Other than that, I am sure once you figure out the methods calls, you seem to know the nuts and bolts of the regex stuff better than I do, you will do great. You will also find that Java Regular expressions are NICE AND FAST.

Also, you might want to search for pattern / matcher:

www.bennadel.com/search/util.regex

Let me know if there is anything I can help with.

1 Comments

I tried to implement this in the following way

if (s1.indexOf((?i)s2) >= 0)

Where s1 and s2 are string variables. Trying to get an if statement that worked if s1 contained s2 anywhere in it and then perform a loop.

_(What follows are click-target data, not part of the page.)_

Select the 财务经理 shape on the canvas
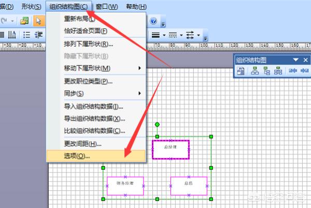311x208 pixels. [125, 184]
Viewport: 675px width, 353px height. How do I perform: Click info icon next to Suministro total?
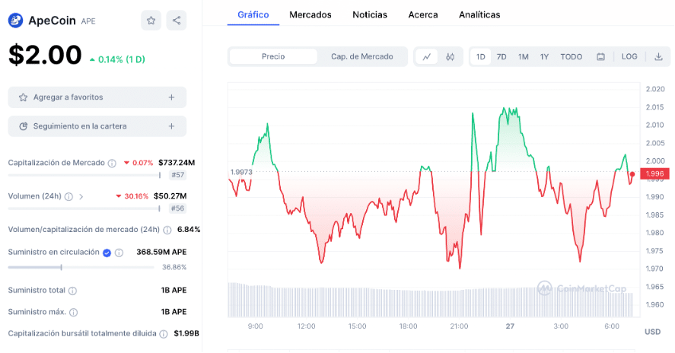pyautogui.click(x=72, y=290)
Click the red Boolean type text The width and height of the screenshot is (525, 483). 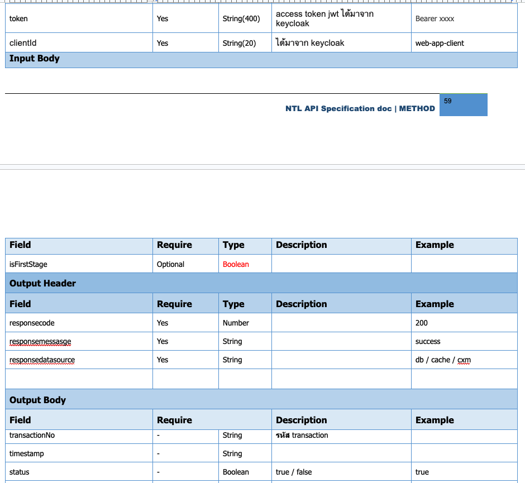pos(236,264)
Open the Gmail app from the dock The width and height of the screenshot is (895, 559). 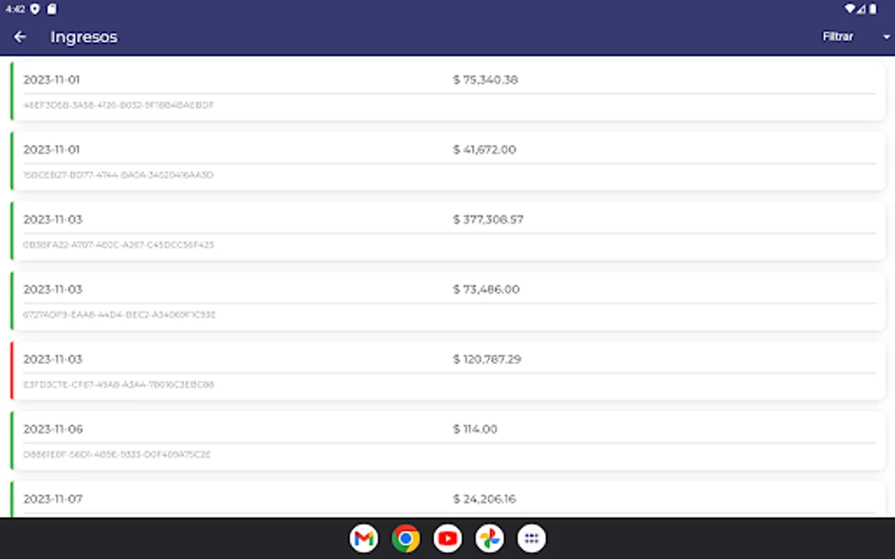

I fought with it for awhile and gave up.

Any thought why this did not work (what syntax did I get wrong?).
Thanks,
bg

1 Comments

This is great!!! Thanks for the tip!

Slighly off-topic, using a reg. expression and the replaceAll function, can you replace only whole words, eg. if I wanted to replace all "and" with "xyz", but only if "and" is not part of another word, as in "hand"?

3 Comments

class DontWorkWithAccent {

public static void main(String[] args) {
String str = "Águia";
str = str.replaceAll("(?i)[á]", "a");
System.out.println(str);
str = str.replaceAll("(?i)[Á]", "a");
System.out.println(str);
}
}

15,841 Comments

@Leandro,

Hmmm, interesting. I know you can use hex-based values in the regular expression. Example:

[^\x7F]

... so I know it can handle any character at some level. I wonder why this is not working as a standard character class.

1 Comments

Have a way to make a replaceAll in Java equivalent this maked in PHP (http://bit.ly/bZilOh):

word >a href="word"<word>/word<word word

to

repl >a href="word"<repl>/word<repl repl

note thats only "word"s outside a tag are replaced

15,841 Comments

@Celso,

In the link you gave me, it looks like they are using a negative look-ahead to confirm that they are not inside a tag. Java definitely supports the negative look-ahead, and I pretty sure that ColdFusion also supports them (I believe it is the look-behinds that ColdFusion doesn't support).

8 Comments

Very very very awesome !!!

I like it!
Seriously, I'm frustrated to don't know that rather!
I always wanted to use regex simplier in CF.
The traditional RE[..]() are too limited compared to java methods so generally I use your component, PaternMatcher.cfc (it's very useful!)!

Thanks for your tip Ben!

2 Comments

@Brian,

I know this is really (I mean really) late respons to Brian but... This page was high up on the Google search for "java matcher case insensitive" so I figure others will get here too and maybe wonder about the same thing.

String.indexOf does not use regular expressions so you can't do the magic of (?i) in a parameter to indexOf. So even if you had correct java syntax, it wouldn't work.